Another Browser link, this time to a fascinating interview with Stephen Lucas, a heavyweight expert on Soviet Law.

This is well worth reading since it casts some light on an area largely neglected in Western analysis of Communism, namely the way the Soviet regime tried to give legal effect to its ideological dogmas.

For example, the catastrophic collectivisation of agriculture:

… law was used as a pretext for going to the countryside and expropriating grain, how it was used as an engine for change from peasant subsistence farming to mass collectivisation.

In March 1929 the notorious article 107 of the criminal code in 1929 was widely applied to those hoarding grain. You got three years’ “deprivation of freedom” for the crime of deliberately increasing prices by “buying up grain” or by “not putting it on the market” (ie, delivering it to the government) and you were also subject to “full or partial confiscation of your property”.

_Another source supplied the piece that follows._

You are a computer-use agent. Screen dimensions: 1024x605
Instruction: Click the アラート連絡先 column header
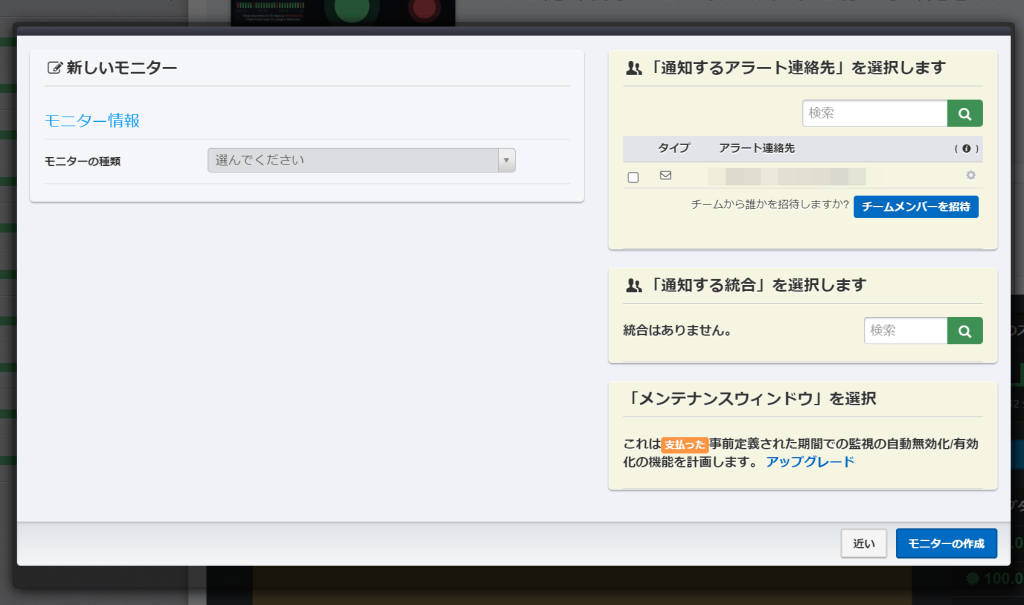coord(756,148)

And yet everybody was hoarding grain because the state was seizing as much as possible for the towns, there was nothing otherwise to eat and you feared for your next harvest or supply of grain…

Not so sure about this:

The demise of the Soviet Union was the demise of a country underpinned by a concept, an ideology, an alternative vision – socialism. It was an evangelical empire posing questions about how best to manage an economy, the extent to which the state provides social welfare, the scope of human rights and the importance of the arts and science.

That said, it was also an empire with a darker side. But since 1991 it seems like we have lost something when it comes to politics – lost the enthusiasm to debate about the bigger questions and to worry about whether there is a better alternative –  ideology seems to be missing. The mere existence of the Soviet Union almost seemed to provide a counter ideological force that helped us to question and frame the nature of how we in the West choose to live.

The great hero of Ayn Rand’s Atlas Shrugged is John Galt, ‘the man who stopped the motor of the earth’. The bold idea is that when the greatest creative minds of society go on strike, the system inexorably breaks down.

Pretty fanciful?

No. In fact the Soviet Union came up with a better way to run this experiment on our behalf. It murdered tens of thousands of its great minds and stopped the rest from being truly creative.

And, yes, after some seventy years of this madness in 2001 the spluttering Soviet motor finally simply seized up, and the whole system keeled over.

Laws and all.

No great loss – apart from all those millions of its victims.